What a weird and random question. I remembered I was asked if I was left or right handed. I was thinking they're going to discriminate on a dominant hand?

I think the most absurd one was: "Are you generally aware of your surroundings?"...

Audiology told me I can't have hearing problems because I have sight problems. Erm, what? Both are possible together.

APD won't be picked up on the normal hearing tests. But I had one done involving voices and background noise - you repeat what the voices say. But as the tests go on, the background noise increases. And that's my problem.

I am so pleased that this thread is so busy

My uni would consider me disabled but I don't view myself as disabled. I don't feel my conditions are severe enough to be considered disabled; people have it a lot worse than me so I didn't sign up for DSA.

I live in Toronto and was told by a friend who's a lawyer that less than half of the money put aside for disabilities each year is claimed. At least in our jurisdiction. That was also true of the student grants here which is why the feds changed the whole thing because people were applying for the loans but not the free money. Now, if you apply for student loans, they automatically consider you for the grants. In terms of disabilities, people aren't registering. The only way to automate it would be a serious infringement on peoples medical records.

I haven't signed up for everything, but I have applied for things that will contribute significantly to helping me through school. I don't need help with income, we have money coming in and I'm glad to be in that position at least. But help with things like tutors, someone to help me organize, a laptop that can handle the software I've been given, etc... these are things that I can use.

There will ALWAYS be people who have it worse. A better question is what will level the playing field? People without your disability are unlikely to need hospital time and miss deadlines because of it. I don't think anyone is advocating to get ahead of anyone else. But getting a fair run at your eduation isn't too much to ask.

I appreciate the memes.

My uni would consider me disabled but I don't view myself as disabled. I don't feel my conditions are severe enough to be considered disabled; people have it a lot worse than me so I didn't sign up for DSA.

Very good points and I didn't know that not many people register for the support.
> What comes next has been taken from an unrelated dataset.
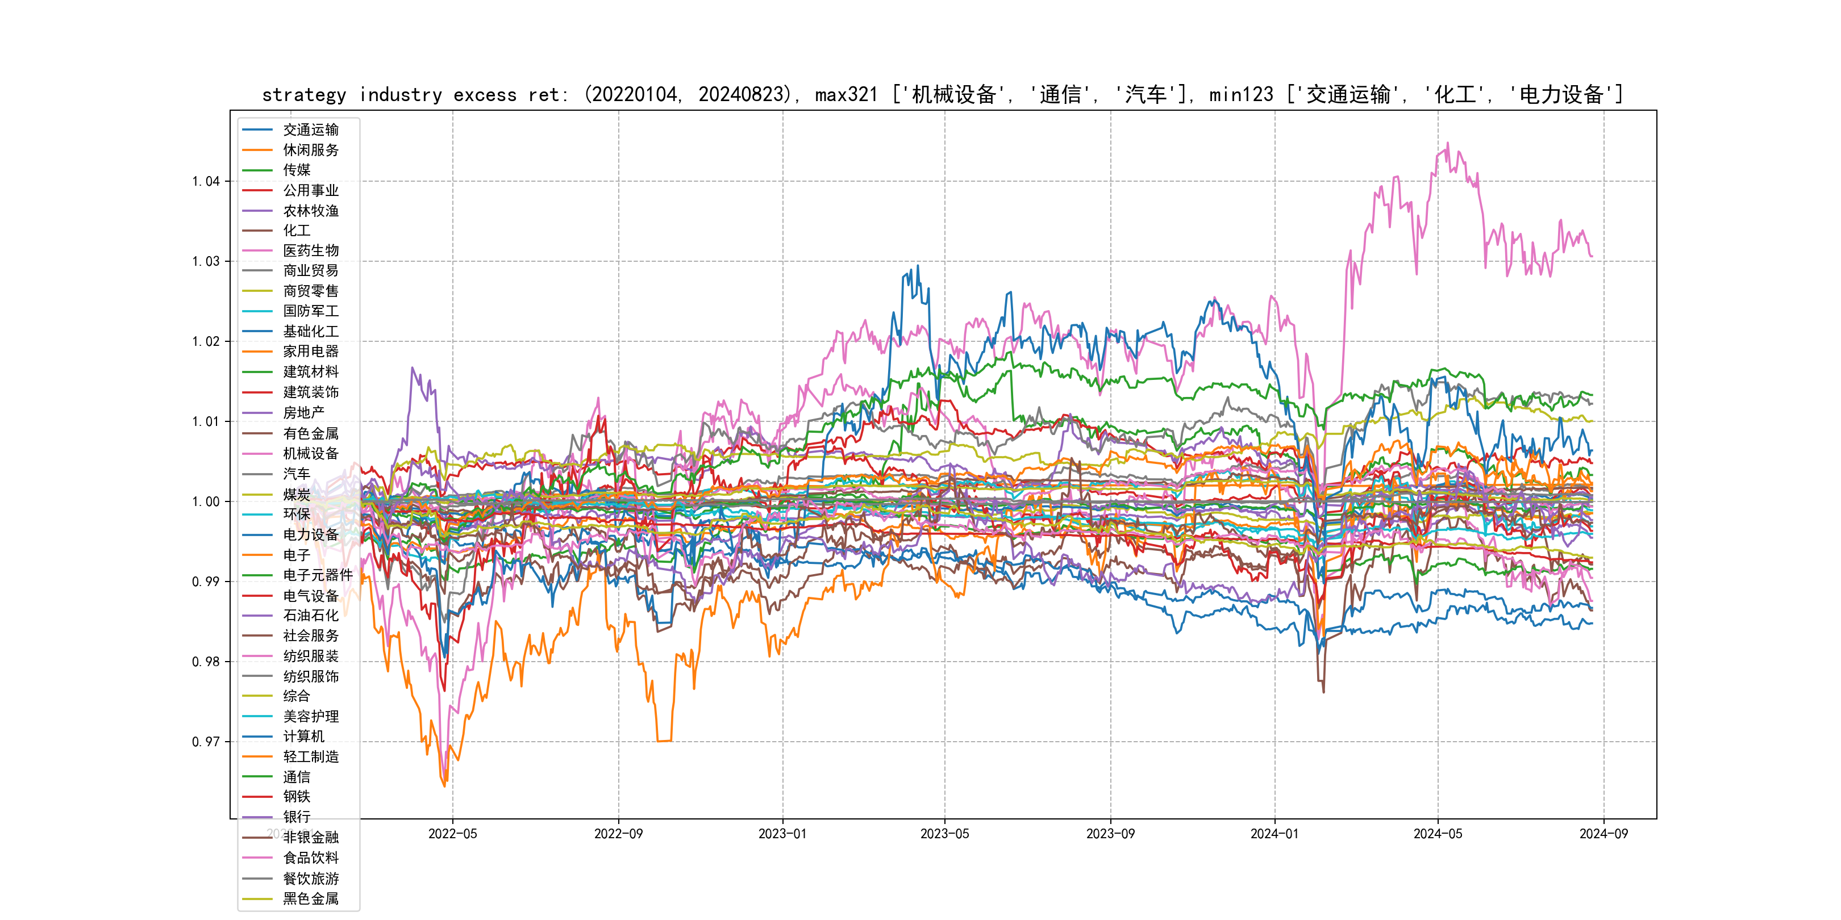Select the 电子元器件 legend label
Viewport: 1841px width, 920px height.
[317, 575]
I read the university has like a pot of money, so I thought that the money should be spent on those who may need a lot of support and adjustments to allow them to study.

I was thinking about my appointments as well, I go to a few pretty often (got one next week actually), but they only take up a 1-3 hours of my day, kind of like my job so it wouldn't be too difficult to work around.

I can apply later on in my study though if I wish and if I feel it may benefit me, so I may do that. However, I feel that my tutor being aware of my conditions would be the most helpful for me. They may even encourage me to apply for DSA!

Because I am (partially) deaf from birth, I don't understand how deaf actually am, because I don't know any different. I am guessing you are in a similar sort of way of thinking?

It's like that with my vision. Minus going colourblind as a teenager, (I'm hoping it's finally stopped getting worse, although, I've heard that some people with my condition go completely colourblind) it's what I've always seen.

I've never heard of going completely colour-blind. It's a genetic condition so biologically, it shouldn't get worse?

Thanks.
I don't normally think of myself as disabled. I don't every day think "oh what if I could hear properly". It all depends on the person and their perception of their own condition(s).

My advice would always to be apply.

Because I am (partially) deaf from birth, I don't understand how deaf actually am, because I don't know any different. I am guessing you are in a similar sort of way of thinking?

Mine is to do with the problems I've got with my eyes, rather than being a genetic problem.